See the Chilling Beauty of Winter on Mars

NASA images reveal frost, geysers and intricate frozen patterns on the Red Planet

blue curved dunes
Frost-capped sand dunes near Mars's north pole, captured by the Mars Reconnaissance Orbiter two days after the planet's winter solstice NASA / JPL-Caltech / University of Arizona

Late winter has arrived in Mars’s Northern Hemisphere, and NASA recently released images of the season captured by its Mars Reconnaissance Orbiter. The frosty scenes are a foreign-yet-familiar display of beauty.

Like Earth, the Red Planet experiences snow and frost and is home to water ice. So, in a way, its winters look like ours. But that’s about where the resemblance stops.

In a Martian winter, the planet’s average temperature—already a frozen minus 80 degrees Fahrenheit—plunges to 190 below. In this bone-chilling weather, the Red Planet also hosts a second kind of ice made from carbon dioxide, known as dry ice.

Unlike our water frost at home, Mars’s carbon dioxide frost doesn’t melt. Instead, when temperatures warm, it converts directly from a solid to a gas in a shift called sublimation. In the process, fantastic formations are created on the ground, ranging from spider-like intertwining lines to scattered polka dots. Scientists have named these formations after some familiar items and patterns, from Dalmatian spots, to fried eggs, to Swiss cheese.

aerial shot of a grid formed by spindly lines on Mars's ground
The freezing of water ice and sublimation of dry ice create these patterns on Mars's ground. Geysers of sun-warmed gas and dust are shown in blue in this enhanced-color image. NASA / JPL-Caltech / University of Arizona

Carbon dioxide ice makes for another Martian winter oddity: cube-shaped snowflakes. Dry ice molecules bond in fours when frozen, so these four-sided flakes look different from the six-sided ones on Earth. They’re also very tiny. “These snowflakes would be smaller than the width of a human hair,” Sylvain Piqueux, a Mars scientist at NASA’s Jet Propulsion Laboratory, says in a statement.

While Mars hosts both water frost and carbon dioxide frost, the cube-shaped flakes made from dry ice are the only kind of snow that blankets the ground. But no place on the planet gets more than a few feet of snow, and most of it falls on flat land.

“Enough falls that you could snowshoe across it,” Piqueux says in the statement. “If you were looking for skiing, though, you’d have to go into a crater or cliffside, where snow could build up on a sloped surface.”

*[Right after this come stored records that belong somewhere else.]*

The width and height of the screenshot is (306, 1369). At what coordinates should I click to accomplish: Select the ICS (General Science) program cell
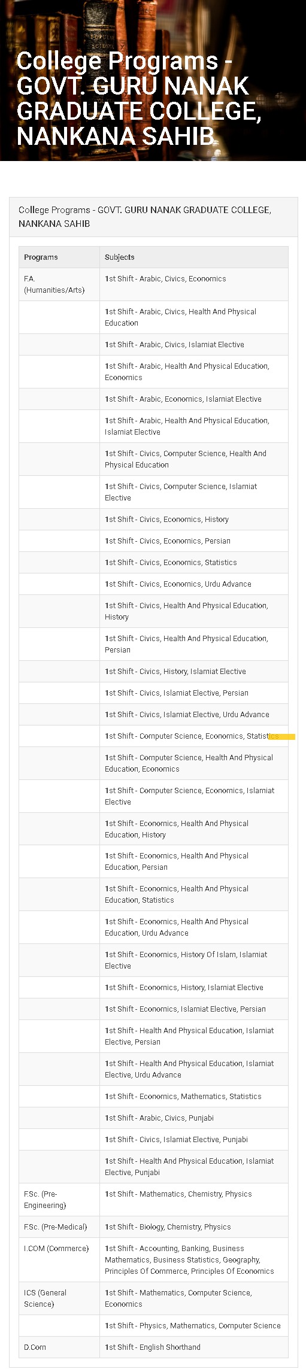coord(59,1298)
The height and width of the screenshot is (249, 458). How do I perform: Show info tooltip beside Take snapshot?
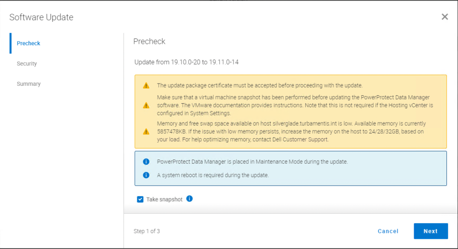(189, 199)
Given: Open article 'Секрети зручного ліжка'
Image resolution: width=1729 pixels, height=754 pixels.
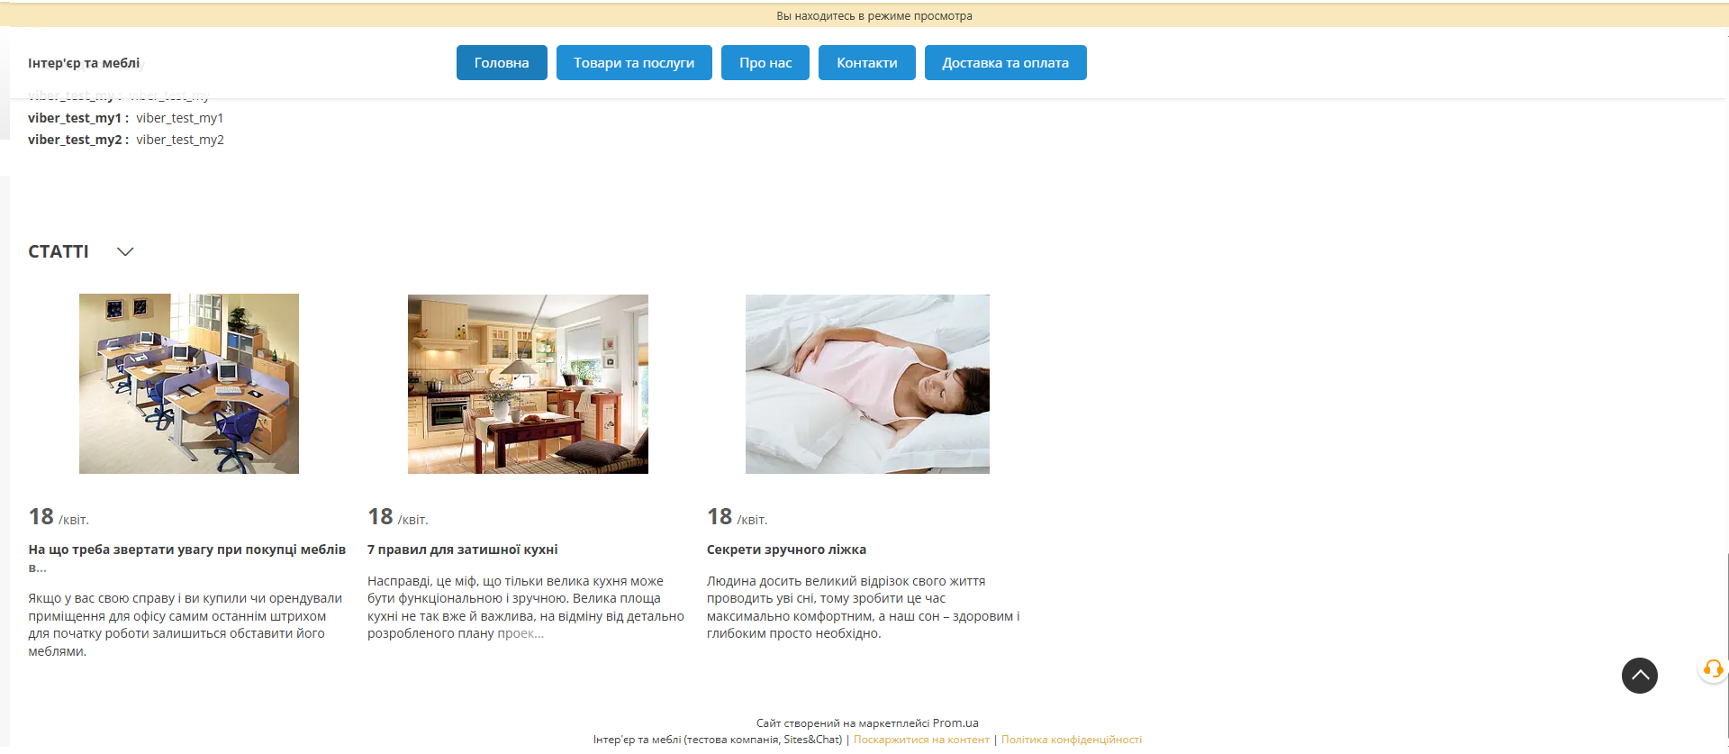Looking at the screenshot, I should [x=786, y=550].
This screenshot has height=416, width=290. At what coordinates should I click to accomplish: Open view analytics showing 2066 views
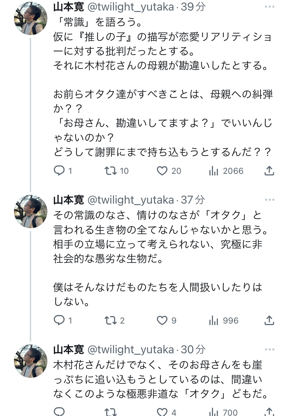(214, 171)
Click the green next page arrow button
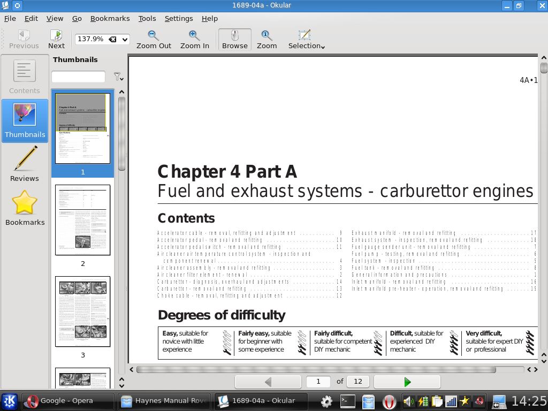This screenshot has width=548, height=411. click(407, 382)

Mars’s water-based snow doesn’t accumulate. The frigid temperatures and thin atmosphere make falling water snowflakes turn into gas before they reach the ground.

yellow rounded walls of pits against a blanket of ice
Year-round ice at Mars's south pole contrasts from the colored walls of flat-floored pits. The smallest of these pits, at the center, is the size of a stadium on Earth. NASA / JPL-Caltech / University of Arizona

Though NASA knows that Mars gets snow, the agency has never photographed the flakes as they fall. Orbiters can’t see through the planet’s dense clouds to capture such images, and robots on the ground can’t survive in the planet’s coldest extremes. Yet those are the places where Mars’s snow falls—in the frigid areas shaded by clouds, at the poles and at night.

Short of photo evidence, NASA has used other methods for finding and studying Mars’s falling snow. In 2008, the agency’s Phoenix lander sent a laser up into the atmosphere and measured returning signals from clouds and snowflakes. “Basically, you light up the sky, and you can see when snow falls,” Piqueux says in a video. Plus, the Mars Reconnaissance Orbiter, which studies the weather in infrared and visible light, has detected dry ice snow falling.

aerial shot of dark spots on dunes
These "megadunes," or barchans, are covered with carbon dioxide frost and ice. Sublimating ice reveals areas of darker sand. NASA / JPL-Caltech / University of Arizona

Martian frost is beautiful, as NASA’s images prove, but to future human astronauts on the Red Planet, it might also have a practical use. Beyond hydrating extraterrestrial travelers, water frost could be used for agriculture or as a propellant for spacecraft.

“Access to water is a key consideration for space exploration,” Richard Davis, assistant director for science and exploration in NASA’s Science Mission Directorate, said in a 2020 statement. “Technological advancements that enable humans to ‘live off the land’ on distant worlds and use resources such as water, will unlock significant opportunities to explore our universe first-hand.”